Senior ML Infrastructure Engineer

(m/f/d)

CLUSTER MANAGEMENT • CONTAINERIZATION & ORCHESTRATION • INFRASTRUCTURE OPTIMIZATION
You will own the hardware and software stack that enables our scientists to make breakthrough discoveries.
Frankfurt am Main, Germany (On-site)

The Role

As an ML Infrastructure Engineer, you will own the hardware and software stack that enables our scientists to simulate brain dynamics. You will bridge the gap between bare-metal hardware and high-level JAX code, ensuring our researchers have the compute power and stability required to push the boundaries of AI.#

Key Responsibilities:

  • Cluster Management: Manage, maintain, and optimize our local high-performance compute cluster (Linux-based, NVIDIA GPUs). You are the owner of the hardware environment.
  • Containerization & Orchestration: Design and manage robust containerized environments (Docker/Kubernetes) to ensure reproducible and scalable research workflows.
  • Infrastructure Optimization: Maintain and evolve the core ML software infrastructure (Python/JAX codebase), focusing on efficiency, reproducibility, and scalability.
  • Research Operations (MLOps): Execute and monitor large-scale model training and inference runs in tight cooperation with research scientists.
  • Technical Support: Provide hands-on hardware and software support to the research team, troubleshooting bottlenecks in the research workflow.

Your Profile

We are seeking technically proficient engineers with 5+ years of industry experience who love Linux and want to apply their skills to scientific discovery.

Essential Technical Requirements:

  • Education: M.Sc. in Computer Science, Engineering, Physics, or equivalent industry experience. Ph.D a plus.
  • Experience: 5+ years of work experience with a proven track record.
  • Linux Mastery: Deep expertise in Linux administration is non-negotiable. You must be comfortable managing clusters, users, and bare-metal hardware, shell scripting, and hardware configuration.
  • Container Administration: Proven production experience with Docker and/or Kubernetes is required.
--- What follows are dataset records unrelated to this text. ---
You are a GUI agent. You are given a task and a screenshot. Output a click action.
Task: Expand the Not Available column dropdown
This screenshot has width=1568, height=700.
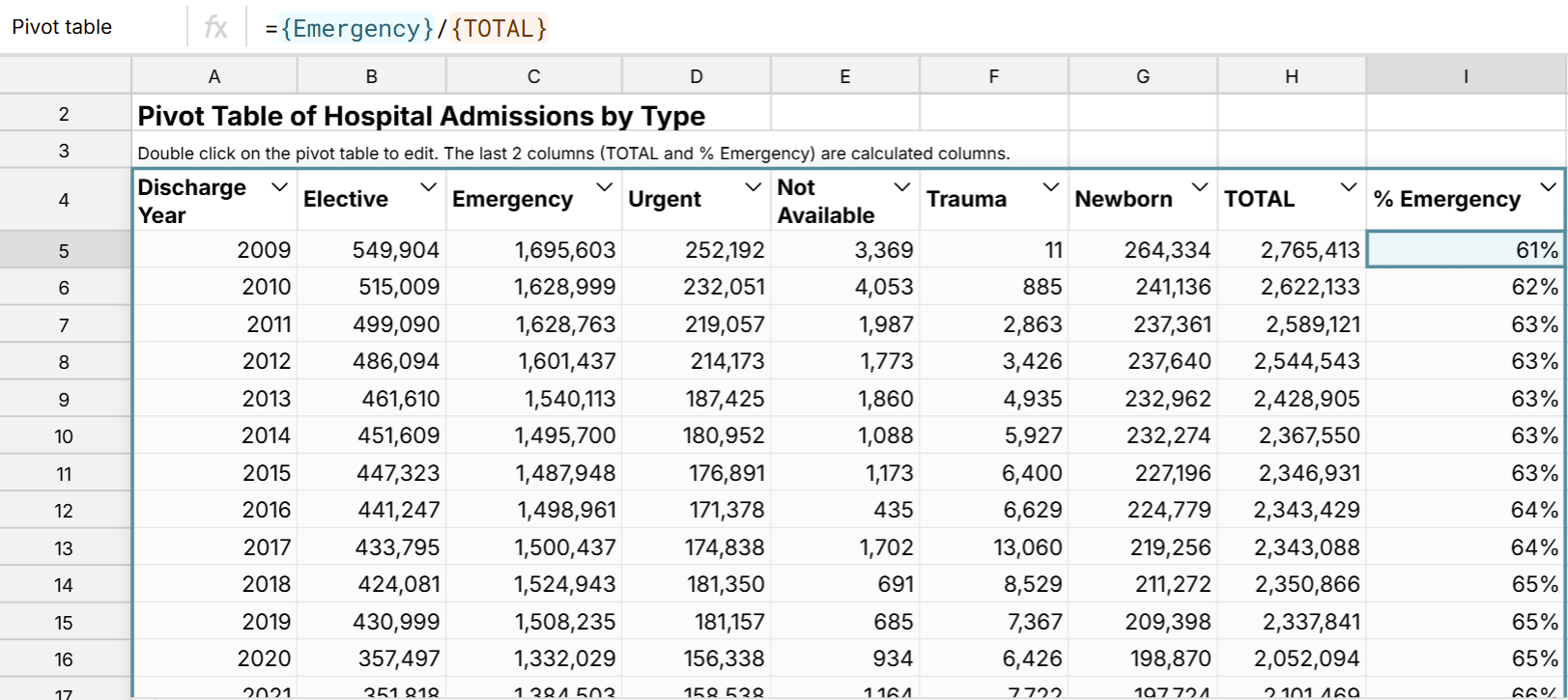pos(901,187)
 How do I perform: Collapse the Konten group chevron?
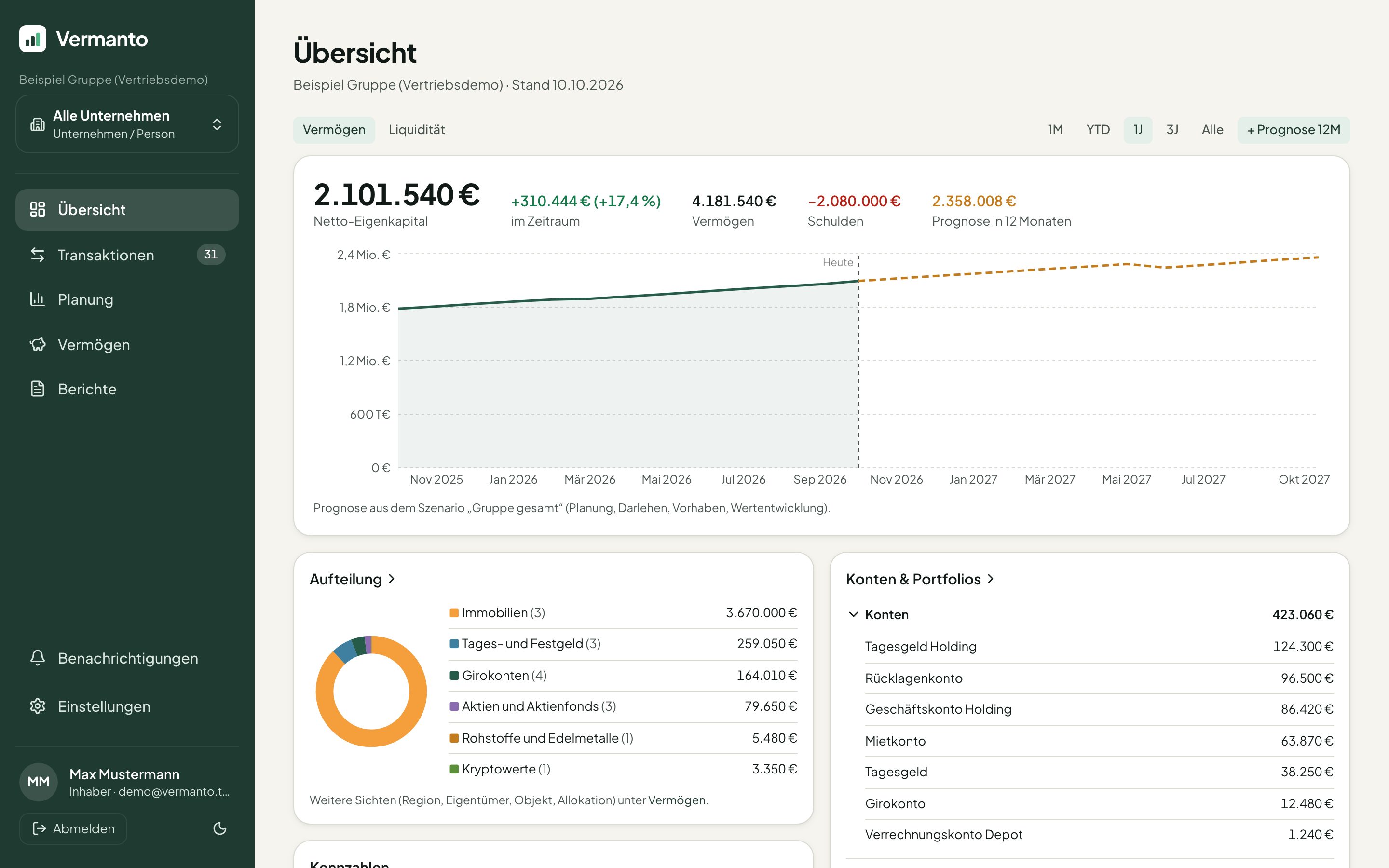pyautogui.click(x=854, y=614)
You know how to orchestrate complex workloads efficiently.
  • ML Frameworks: Strong experience with Python and deep learning frameworks, specifically JAX and PyTorch.
  • Bonus: Prior experience specifically in ML Infrastructure administration (e.g., Slurm, Docker/Kubernetes for ML).
  • Bonus: Proven track record of Open Source contributions or personal software projects.
  • Bonus: Experience in computational modeling or neuroscience (understanding the "why" behind the code).

Soft Skills:

  • Goal-driven and proactive: Strong self-management skills with the ability to take ownership of the infrastructure stack.
  • Collaborative Mindset: A collaborative mindset; you enjoy enabling others to succeed.
  • Communication: Excellent written and verbal communication skills in English. Knowledge of German is a plus, but not required.